A Chinese study evaluated 265 postmenopausal women with T2D and showed that the serum sclerostin level was significantly higher than that in a non-diabetic control group (48.2 ± 19.4 vs. 37.2 ± 18.6 pmol/L, p < 0.001). Serum sclerostin concentration was positively correlated with hemoglobin A1c level and negatively associated with biochemical bone turnover markers, intact parathyroid hormone and bone-specific alkaline phosphatase. In addition, sclerostin levels were associated with increased risk of vertebral fractures, independent of BMD,15 indicating that the low bone formation caused by high levels of sclerostin impaired bone quality. A significant association between bone formation markers and IGF-1 was demonstrated and confirmed that IGF-1 is linked to osteoblast function. Moreover, an inverse association of IGF-1 and sclerostin was demonstrated in postmenopausal women with T2D and vertebral fractures. It, therefore, appears that the association of low IGF-1 and high sclerostin levels contribute to the bone fragility observed in T2D patients.
Osteocalcin is a non-collagenous matrix protein that is linked to glucose metabolism. It is a 49-amino acid peptide synthesized exclusively by the osteoblasts and stored in matrix. In its undercarboxylated form, it has some hormonal features and has been associated with glucose metabolism and fat mass. Osteocalcin stimulates insulin secretion and enhances insulin sensitivity in adipose tissue and muscle . A negative association between osteocalcin and markers of metabolic syndrome, such as serum glucose, insulin, high-sensitivity C reactive protein, interleukin-6, body fat and body mass index (BMI) has been demonstrated, suggesting that reduced osteocalcin levels may play a role in the pathophysiology of bone fragility in T2D.

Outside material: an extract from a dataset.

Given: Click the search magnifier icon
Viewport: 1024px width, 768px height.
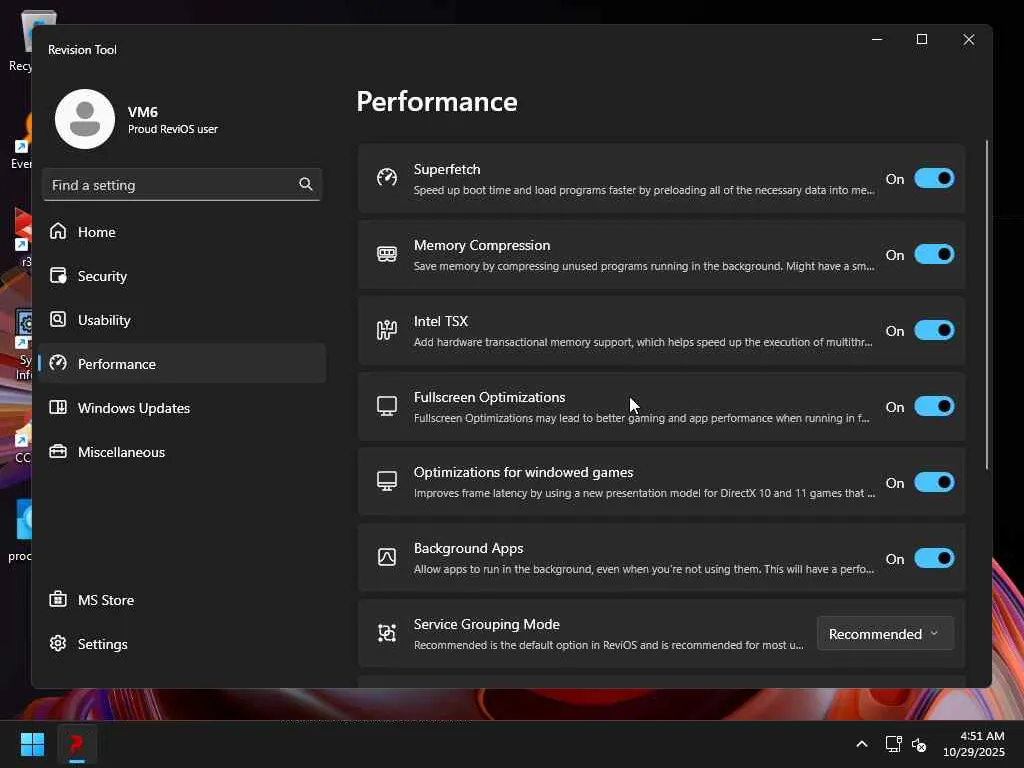Looking at the screenshot, I should pos(306,184).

[4]: http://www.sciencedirect.com.offcampus.dam.unito.it/science/article/pii/S8756328213002470

Obesity

Obesity was once believed to be protective for osteoporosis. An elevated BMI is very frequent in T2D patients and is strongly associated with higher BMD, however obesity is not protective against fractures. Indeed, results from the GLOW study (Global Longitudinal study of Osteoporosis in Women) demonstrate that obesity is not protective against fracture in postmenopausal women and is associated with increased risk of ankle and upper leg fractures.

Conclusion

There is an increased risk of fracture in patients with T2D, we must take into account during diagnosis of osteoporosis.
As we have seen, a great number of features play a role in the impairment of bone quality in T2D. An adequate glycemic control is important and might help reduce the risk of bone fragility, since it may decrease the accumulation of AGEs in bone matrix. In addition, a new class of drug, sclerostin inhibitors, might be a promising therapeutic option in diabetic patients with bone fragility.